For the validation set (GLCI), we conducted whole-exome sequencing of DNA from tumors and matched normal blood from 85 lung adenocarcinoma patients. Enriched exome libraries were sequenced on the HiSeq 2000 platform (Illumina) to >100X coverage. Alignment, base-quality score recalibration and duplicate-read removal were performed, germline variants were excluded, mutations annotated and indels evaluated as previously described(ref 4, 5, 24). Mutations between clinical groups were compared using the Mann-Whitney test. 用的非参检验,确实突变数不适合参数检验。
Gene Expression Data Analysis (GSEA) and Pathway Analysis
For Gene Set Enrichment Analysis (GSEA)(ref 25), the javaGSEA Desktop Application was downloaded from http://software.broadinstitute.org/gsea/index.jsp. GSEA was used to associate the gene signature with the TP53 or KRAS mutation status (TP53-mut vs.
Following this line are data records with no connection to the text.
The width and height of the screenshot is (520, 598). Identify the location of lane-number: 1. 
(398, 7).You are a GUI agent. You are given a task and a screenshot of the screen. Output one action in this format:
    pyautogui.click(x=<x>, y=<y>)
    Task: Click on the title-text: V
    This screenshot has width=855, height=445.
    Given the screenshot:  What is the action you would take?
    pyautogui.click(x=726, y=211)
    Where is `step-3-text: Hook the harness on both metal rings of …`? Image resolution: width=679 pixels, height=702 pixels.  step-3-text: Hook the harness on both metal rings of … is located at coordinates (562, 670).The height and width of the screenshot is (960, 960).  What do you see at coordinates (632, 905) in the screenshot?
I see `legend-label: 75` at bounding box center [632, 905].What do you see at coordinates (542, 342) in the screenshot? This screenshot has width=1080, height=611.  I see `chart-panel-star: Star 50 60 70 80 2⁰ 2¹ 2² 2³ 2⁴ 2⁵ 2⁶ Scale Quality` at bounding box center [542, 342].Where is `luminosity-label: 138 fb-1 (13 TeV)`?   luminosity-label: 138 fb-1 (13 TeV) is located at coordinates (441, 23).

TP53-wt; KRAS-mut vs. KRAS-wt). The genes identified to be on the leading edge of the enrichment profile were subject to pathway analysis. Fold change values were exported for all genes and analyzed with version 2.2.0 of GSEA, using the GseaPreranked module. The normalized enrichment score (NES) is the primary statistic for examining gene set enrichment results The nominal P value estimates the statistical significance of the enrichment score. A gene set with nominal P ≤ 0.05 was considered to be significantly enriched in genes.
免疫组化、Sanger测序跳过。
Statistical Analyses
Statistical analyses were conducted using GraphPad Prism (version 7.01, La Jolla, CA) and SPSS version 22.0 (SPSS, Inc., Chicago, IL). Scatter dot plot and Box and whisker plots indicate median and 95% confidence interal (CI). Statistical tests were used to analyze the clinical and genomic data, including the Mann-Whitney U, Chi-square, Fisher’s exact and Kruskal-Wallis. Kaplan-Meier curves analysis of progression free survival (PFS) were compared using the log-rank test. All reported P values are two-tailed, and for all analyses, P≤0.05 is considered statistically significant, unless otherwise specified.